Extracted records:
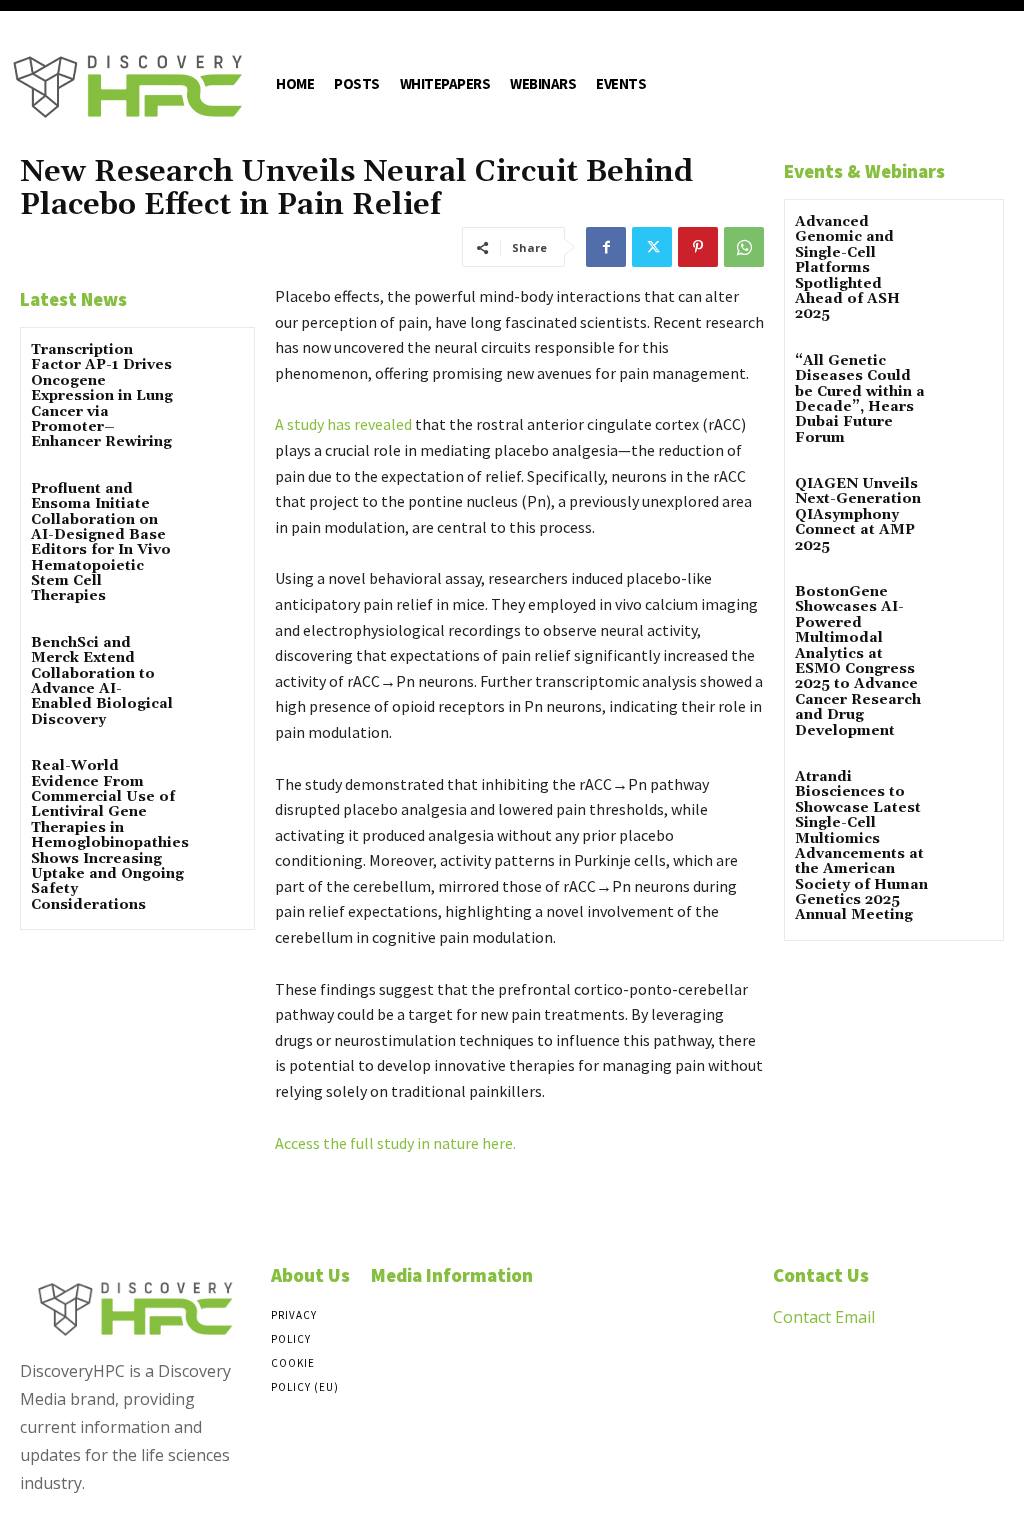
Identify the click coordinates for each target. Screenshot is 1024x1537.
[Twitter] (652, 247)
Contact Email (824, 1317)
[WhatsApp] (744, 247)
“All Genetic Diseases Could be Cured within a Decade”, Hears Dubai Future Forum (860, 399)
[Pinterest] (698, 247)
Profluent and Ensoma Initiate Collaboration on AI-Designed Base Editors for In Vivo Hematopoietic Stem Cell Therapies (101, 543)
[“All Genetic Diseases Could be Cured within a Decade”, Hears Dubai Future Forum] (967, 375)
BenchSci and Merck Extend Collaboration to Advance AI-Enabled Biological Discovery (102, 681)
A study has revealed (343, 424)
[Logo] (128, 86)
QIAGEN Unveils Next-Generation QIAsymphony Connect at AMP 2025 (858, 515)
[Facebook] (606, 247)
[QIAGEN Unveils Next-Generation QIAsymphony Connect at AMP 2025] (967, 498)
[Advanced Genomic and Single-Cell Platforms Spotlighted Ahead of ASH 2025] (967, 236)
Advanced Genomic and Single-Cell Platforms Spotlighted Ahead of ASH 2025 (847, 268)
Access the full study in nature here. (395, 1143)
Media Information (452, 1275)
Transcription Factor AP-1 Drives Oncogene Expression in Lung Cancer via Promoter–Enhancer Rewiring (102, 396)
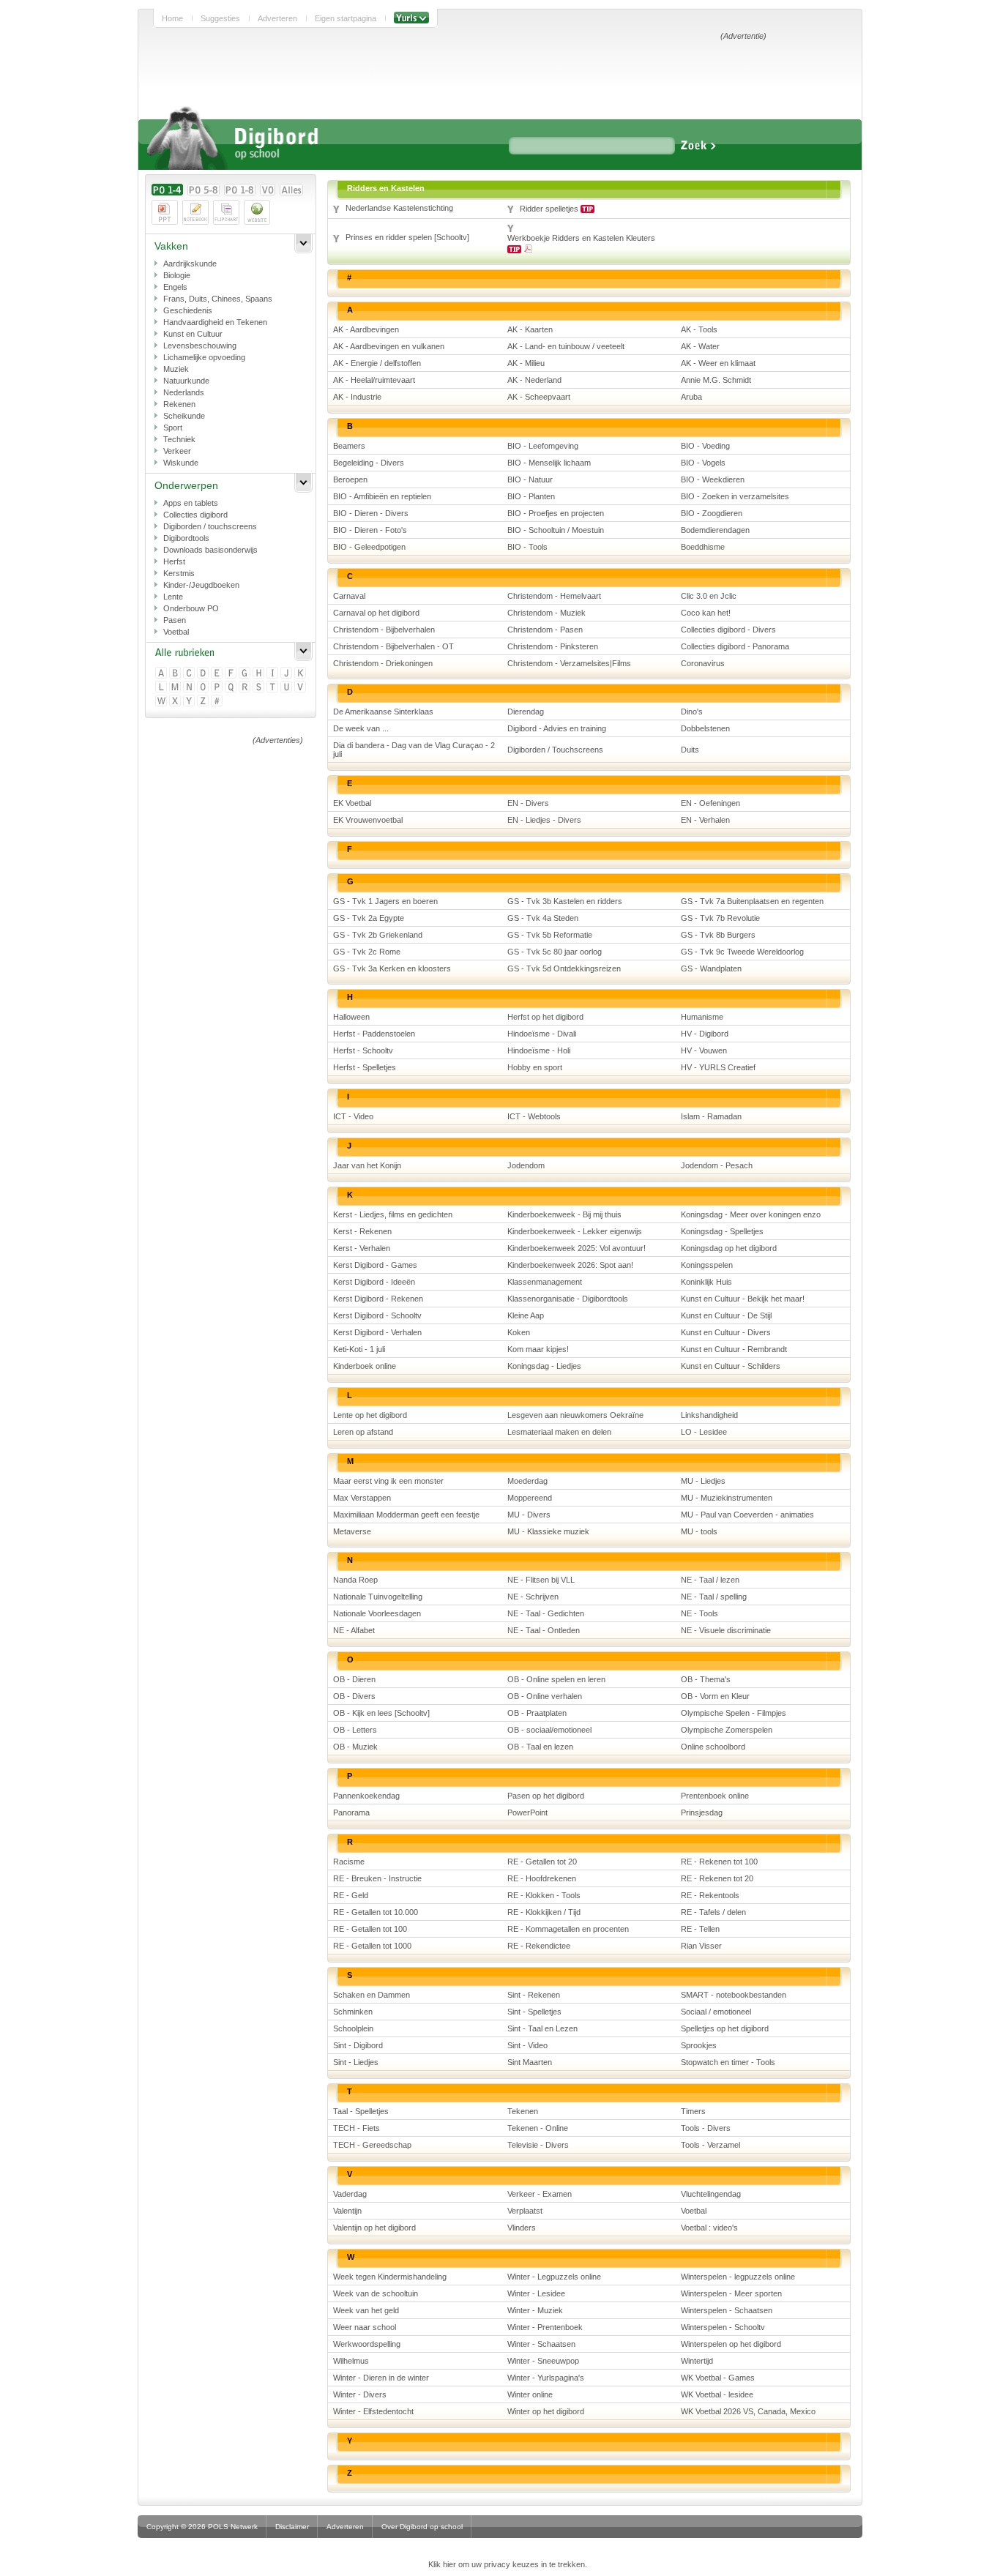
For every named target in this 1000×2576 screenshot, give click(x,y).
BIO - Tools (527, 546)
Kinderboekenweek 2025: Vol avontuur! (576, 1248)
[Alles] (291, 189)
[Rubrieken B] (176, 674)
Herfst (174, 561)
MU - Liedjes (703, 1480)
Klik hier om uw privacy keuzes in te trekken (506, 2564)
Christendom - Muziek (546, 612)
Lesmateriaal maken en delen (559, 1431)
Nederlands (183, 392)
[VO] (267, 189)
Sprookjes (699, 2045)
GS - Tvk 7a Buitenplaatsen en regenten (752, 901)
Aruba (691, 396)
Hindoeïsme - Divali (541, 1033)
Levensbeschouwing (199, 345)
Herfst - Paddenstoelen (374, 1033)
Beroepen (350, 479)
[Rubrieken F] (232, 674)
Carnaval (349, 595)
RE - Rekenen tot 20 (717, 1878)
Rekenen (179, 404)
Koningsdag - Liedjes (544, 1366)
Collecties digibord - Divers (728, 629)
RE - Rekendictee (538, 1945)
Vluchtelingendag (711, 2193)
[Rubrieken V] (301, 688)
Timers (693, 2111)
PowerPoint (527, 1812)
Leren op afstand (363, 1431)
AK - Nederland (534, 380)
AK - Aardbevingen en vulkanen (388, 346)
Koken (518, 1332)
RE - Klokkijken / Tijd (544, 1912)
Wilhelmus (351, 2360)
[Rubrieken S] (259, 688)
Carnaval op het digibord (376, 612)
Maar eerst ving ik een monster (388, 1480)
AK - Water (700, 346)
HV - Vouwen (704, 1050)
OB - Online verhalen (544, 1696)
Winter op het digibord (545, 2411)
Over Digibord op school (422, 2527)
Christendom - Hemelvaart (554, 595)
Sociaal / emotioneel (716, 2011)
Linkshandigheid (709, 1415)
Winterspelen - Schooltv (723, 2327)
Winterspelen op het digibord (731, 2344)
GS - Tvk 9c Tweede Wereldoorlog (742, 951)
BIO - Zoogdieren (711, 513)
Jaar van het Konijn (367, 1165)
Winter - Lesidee (536, 2293)
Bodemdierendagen (715, 530)
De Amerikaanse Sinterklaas (383, 711)
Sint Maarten (529, 2062)
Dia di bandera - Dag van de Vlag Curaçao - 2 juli (414, 749)
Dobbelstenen (705, 728)
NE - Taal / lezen (710, 1579)
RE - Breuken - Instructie (377, 1878)
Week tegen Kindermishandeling (390, 2276)
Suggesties (220, 18)
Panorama (351, 1812)
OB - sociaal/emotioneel (549, 1729)
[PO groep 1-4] (167, 189)
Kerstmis (179, 573)
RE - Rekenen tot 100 (719, 1861)
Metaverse (352, 1531)
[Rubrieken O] (204, 688)
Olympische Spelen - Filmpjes (733, 1713)
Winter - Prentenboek (545, 2327)
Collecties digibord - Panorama (735, 646)
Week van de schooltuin (375, 2293)
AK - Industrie (357, 396)
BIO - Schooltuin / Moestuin (555, 530)
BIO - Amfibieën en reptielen (382, 496)
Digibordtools (186, 538)
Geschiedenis (187, 310)
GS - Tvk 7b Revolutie (720, 918)
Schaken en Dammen (371, 1994)
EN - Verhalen (705, 819)
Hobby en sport (534, 1067)
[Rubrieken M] (176, 688)
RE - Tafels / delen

AIM OF THE EXERCISE: From the first line to the last, repeat the data above exactly and leave the pictures out.

SOLUTION TO THIS TASK:
Identify the click coordinates for each target. Screenshot is 1024x1537.
[Twitter] (652, 247)
Contact Email (824, 1317)
[WhatsApp] (744, 247)
“All Genetic Diseases Could be Cured within a Decade”, Hears Dubai Future Forum (860, 399)
[Pinterest] (698, 247)
Profluent and Ensoma Initiate Collaboration on AI-Designed Base Editors for In Vivo Hematopoietic Stem Cell Therapies (101, 543)
[“All Genetic Diseases Could be Cured within a Decade”, Hears Dubai Future Forum] (967, 375)
BenchSci and Merck Extend Collaboration to Advance AI-Enabled Biological Discovery (102, 681)
A study has revealed (343, 424)
[Logo] (128, 86)
QIAGEN Unveils Next-Generation QIAsymphony Connect at AMP 2025 (858, 515)
[Facebook] (606, 247)
[QIAGEN Unveils Next-Generation QIAsymphony Connect at AMP 2025] (967, 498)
[Advanced Genomic and Single-Cell Platforms Spotlighted Ahead of ASH 2025] (967, 236)
Advanced Genomic and Single-Cell Platforms Spotlighted Ahead of ASH 2025 (847, 268)
Access the full study in nature here. (395, 1143)
Media Information (452, 1275)
Transcription Factor AP-1 Drives Oncogene Expression in Lung Cancer via Promoter–Enhancer Rewiring (102, 396)
For every named target in this 1000×2576 screenshot, give click(x,y).
BIO - Tools (527, 546)
Kinderboekenweek 2025: Vol avontuur! (576, 1248)
[Alles] (291, 189)
[Rubrieken B] (176, 674)
Herfst (174, 561)
MU - Liedjes (703, 1480)
Klik hier om uw privacy keuzes in te trekken (506, 2564)
Christendom - Muziek (546, 612)
Lesmateriaal maken en delen (559, 1431)
Nederlands (183, 392)
[VO] (267, 189)
Sprookjes (699, 2045)
GS - Tvk 7a Buitenplaatsen en regenten (752, 901)
Aruba (691, 396)
Hindoeïsme - Divali (541, 1033)
Levensbeschouwing (199, 345)
Herfst - Paddenstoelen (374, 1033)
Beroepen (350, 479)
[Rubrieken F] (232, 674)
Carnaval (349, 595)
RE - Rekenen tot 20 (717, 1878)
Rekenen (179, 404)
Koningsdag - Liedjes (544, 1366)
Collecties digibord - Divers (728, 629)
RE - Rekendictee (538, 1945)
Vluchtelingendag (711, 2193)
[Rubrieken V] (301, 688)
Timers (693, 2111)
PowerPoint (527, 1812)
Leren op afstand (363, 1431)
AK - Nederland (534, 380)
AK - Aardbevingen en vulkanen (388, 346)
Koken (518, 1332)
RE - Klokkijken / Tijd (544, 1912)
Wilhelmus (351, 2360)
[Rubrieken S] (259, 688)
Carnaval op het digibord (376, 612)
Maar eerst ving ik een monster (388, 1480)
AK - Water (700, 346)
HV - Vouwen (704, 1050)
OB - Online verhalen (544, 1696)
Winter op het digibord (545, 2411)
Over Digibord op school (422, 2527)
Christendom - Hemelvaart (554, 595)
Sociaal / emotioneel (716, 2011)
Linkshandigheid (709, 1415)
Winterspelen - Schooltv (723, 2327)
Winterspelen op het digibord (731, 2344)
GS - Tvk 9c Tweede Wereldoorlog (742, 951)
BIO - Zoogdieren (711, 513)
Jaar van het Konijn (367, 1165)
Winter - Lesidee (536, 2293)
Bodemdierendagen (715, 530)
De Amerikaanse Sinterklaas (383, 711)
Sint Maarten (529, 2062)
Dia di bandera - Dag van de Vlag Curaçao - 2 juli (414, 749)
Dobbelstenen (705, 728)
NE - Taal / lezen (710, 1579)
RE - Breuken - Instructie (377, 1878)
Week tegen Kindermishandeling (390, 2276)
Suggesties (220, 18)
Panorama (351, 1812)
OB - sociaal/emotioneel (549, 1729)
[PO groep 1-4] (167, 189)
Kerstmis (179, 573)
RE - Rekenen tot 100 (719, 1861)
Metaverse (352, 1531)
[Rubrieken O] (204, 688)
Olympische Spelen - Filmpjes (733, 1713)
Winter - Prentenboek (545, 2327)
Collecties digibord - Panorama (735, 646)
Week van de schooltuin (375, 2293)
AK - Industrie (357, 396)
BIO - Schooltuin / Moestuin (555, 530)
BIO - Amfibieën en reptielen (382, 496)
Digibordtools (186, 538)
Geschiedenis (187, 310)
GS - Tvk 7b Revolutie (720, 918)
Schaken en Dammen (371, 1994)
EN - Verhalen (705, 819)
Hobby en sport (534, 1067)
[Rubrieken M] (176, 688)
RE - Tafels / delen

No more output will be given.